>> Start

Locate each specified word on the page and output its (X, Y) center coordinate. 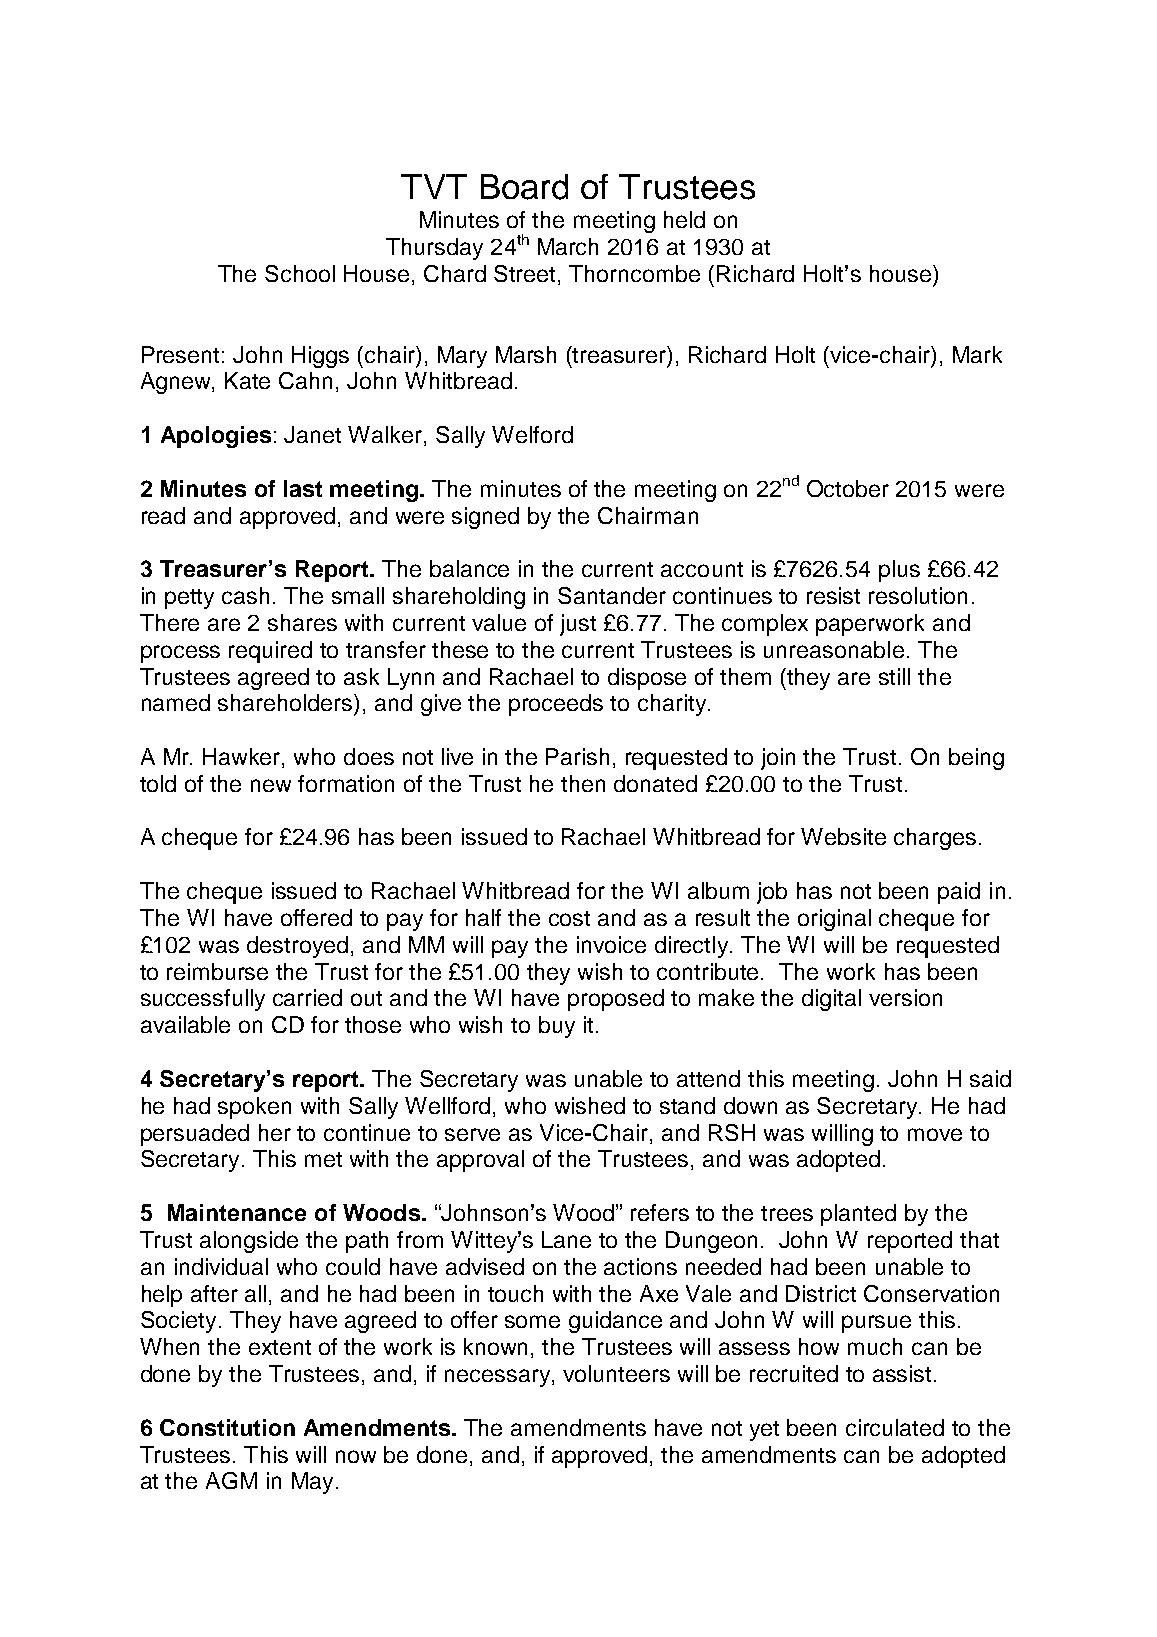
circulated (895, 1427)
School (300, 273)
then (583, 783)
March (568, 246)
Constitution (227, 1427)
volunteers (616, 1373)
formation (346, 783)
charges (935, 839)
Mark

>> End

Problem statement
Can you arrange all of the data above as a JSON list of strings, with one string per line and no blank lines? Leave the picture out of your answer.

Response to this exercise
[
  "Locate each specified word on the page and output its (X, Y) center coordinate. ",
  "circulated (895, 1427)",
  "School (300, 273)",
  "then (583, 783)",
  "March (568, 246)",
  "Constitution (227, 1427)",
  "volunteers (616, 1373)",
  "formation (346, 783)",
  "charges (935, 839)",
  "Mark"
]